◆ Задание ◆
Перепишите без изменений строки материала, начиная со строки, содержащей «Viewport: 904px width, 770px height.», и заканчивая последней строкой материала. Изображения в ответ не включайте.

━━━━━ Исходный материал ━━━━━

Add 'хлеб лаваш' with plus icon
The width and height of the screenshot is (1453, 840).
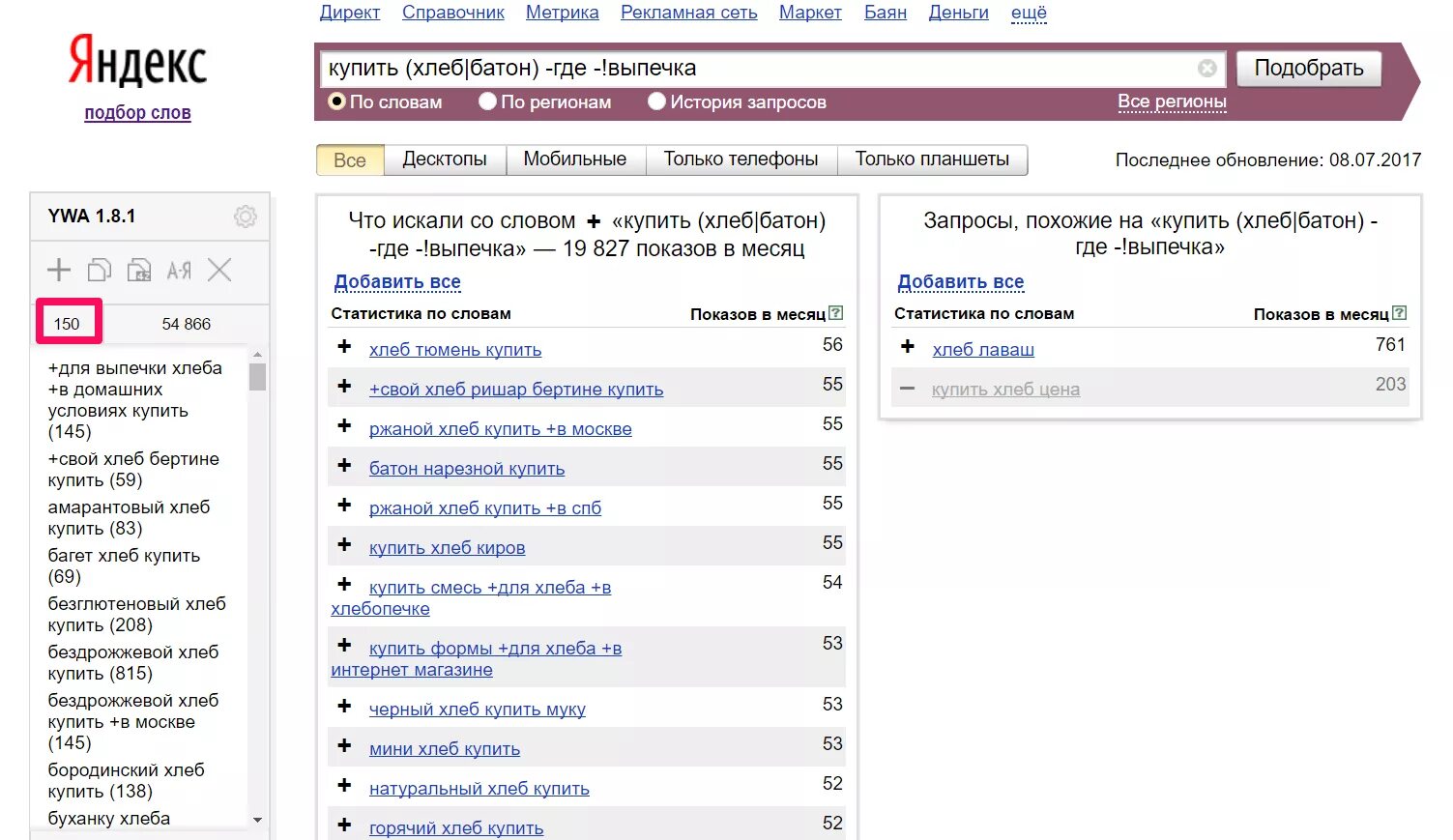907,346
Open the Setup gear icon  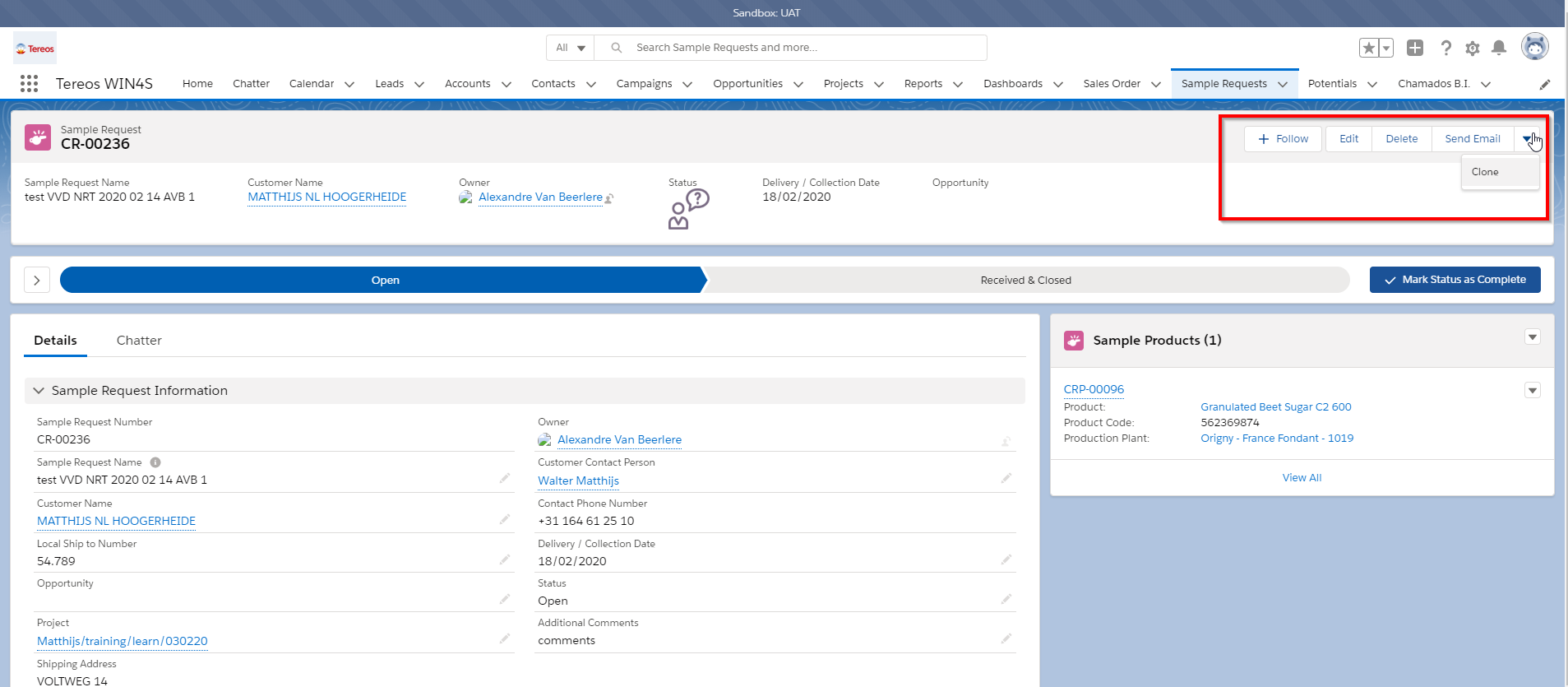[1472, 48]
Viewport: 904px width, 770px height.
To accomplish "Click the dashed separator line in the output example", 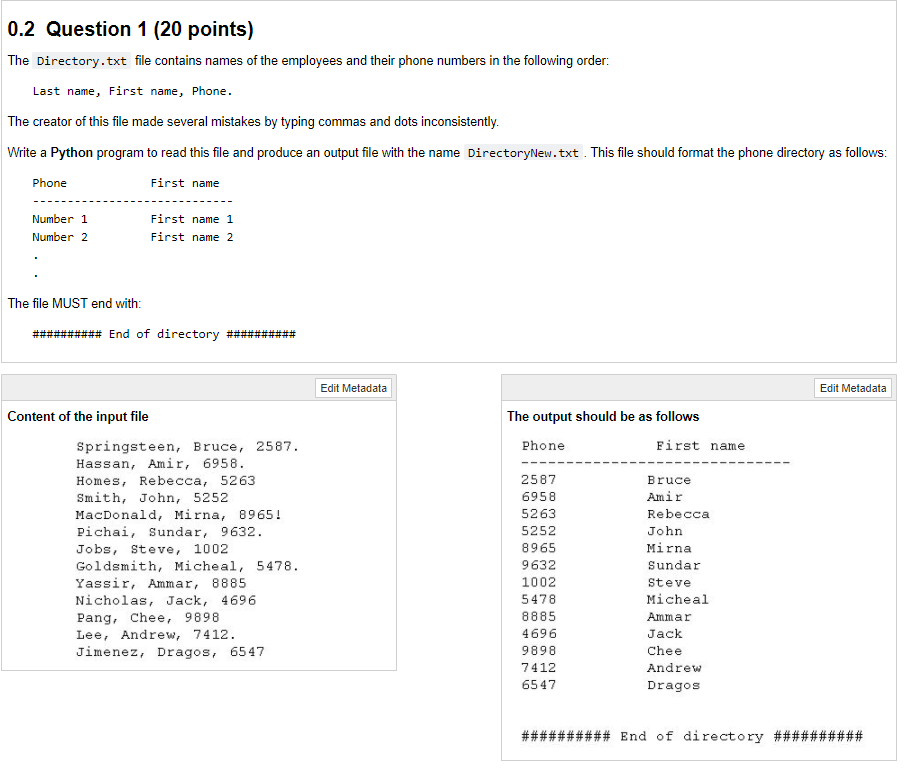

━━━━━

◆ Ответ на задание ◆
Viewport: 904px width, 770px height.
To accomplish "Click the dashed separator line in the output example", 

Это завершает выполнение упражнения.